Stored data entries:
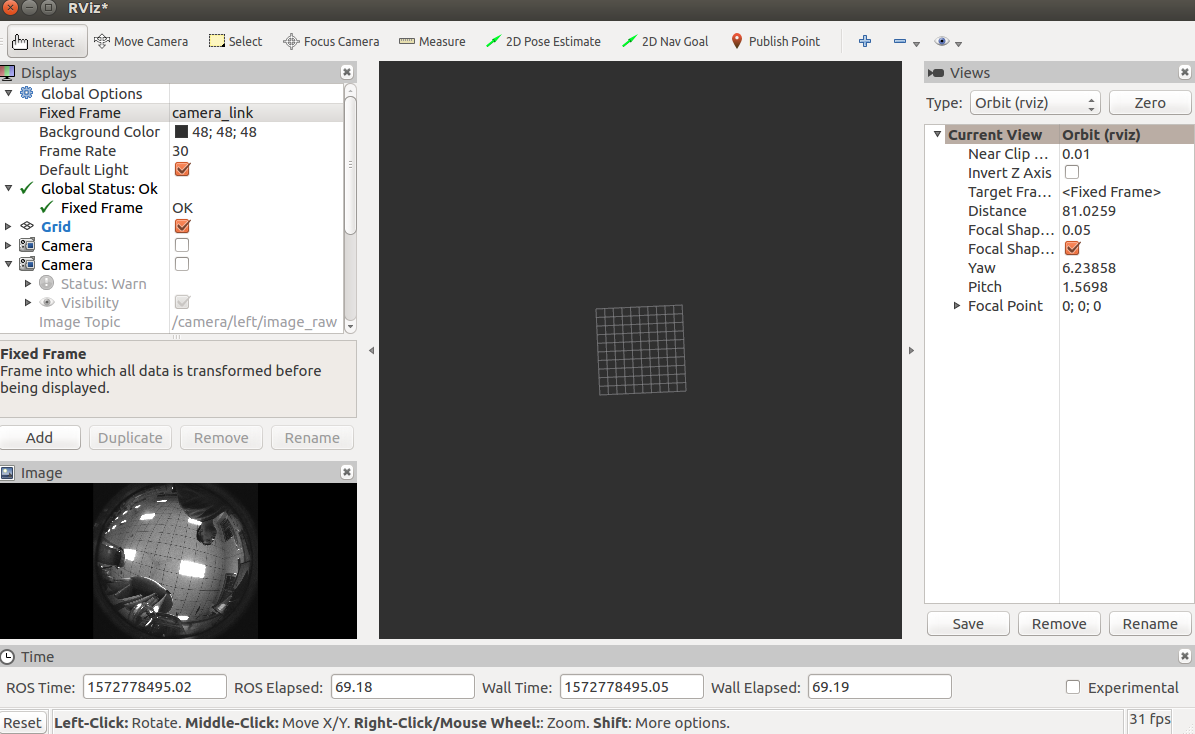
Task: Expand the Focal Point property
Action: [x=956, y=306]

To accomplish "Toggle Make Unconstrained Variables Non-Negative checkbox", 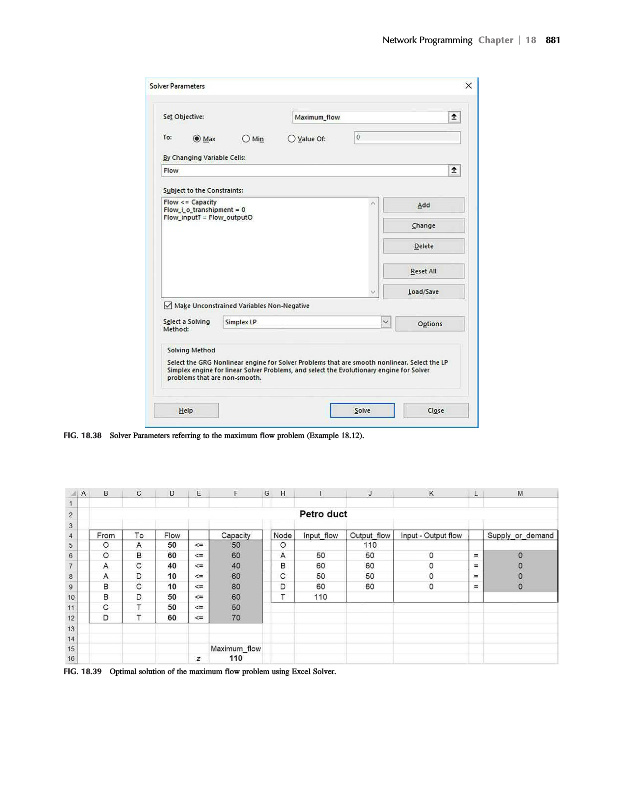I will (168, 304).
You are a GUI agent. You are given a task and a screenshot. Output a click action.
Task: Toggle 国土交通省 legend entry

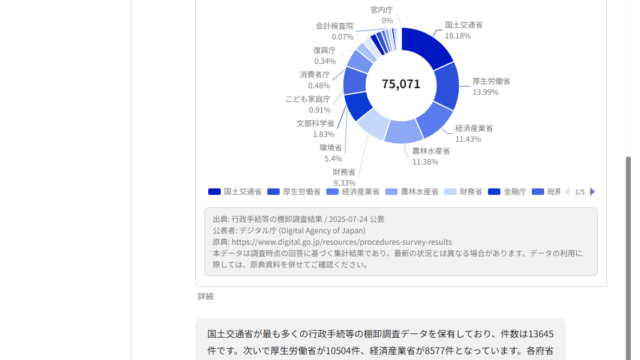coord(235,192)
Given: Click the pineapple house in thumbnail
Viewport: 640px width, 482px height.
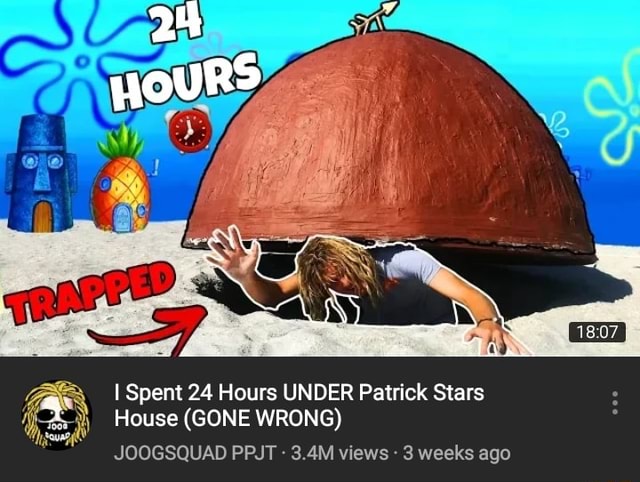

● **GOAL OF THE EXERCISE**:
All lines above between the line that contains "You are a GUI" and the last line of the entries, both included, must be transcribed exactly. No pictures are to appear.

● **OUTPUT OF THE TASK**:
You are a GUI agent. You are given a task and a screenshot. Output a click action.
Task: Toggle 国土交通省 legend entry

coord(235,192)
Given: Click the pineapple house in thumbnail
Viewport: 640px width, 482px height.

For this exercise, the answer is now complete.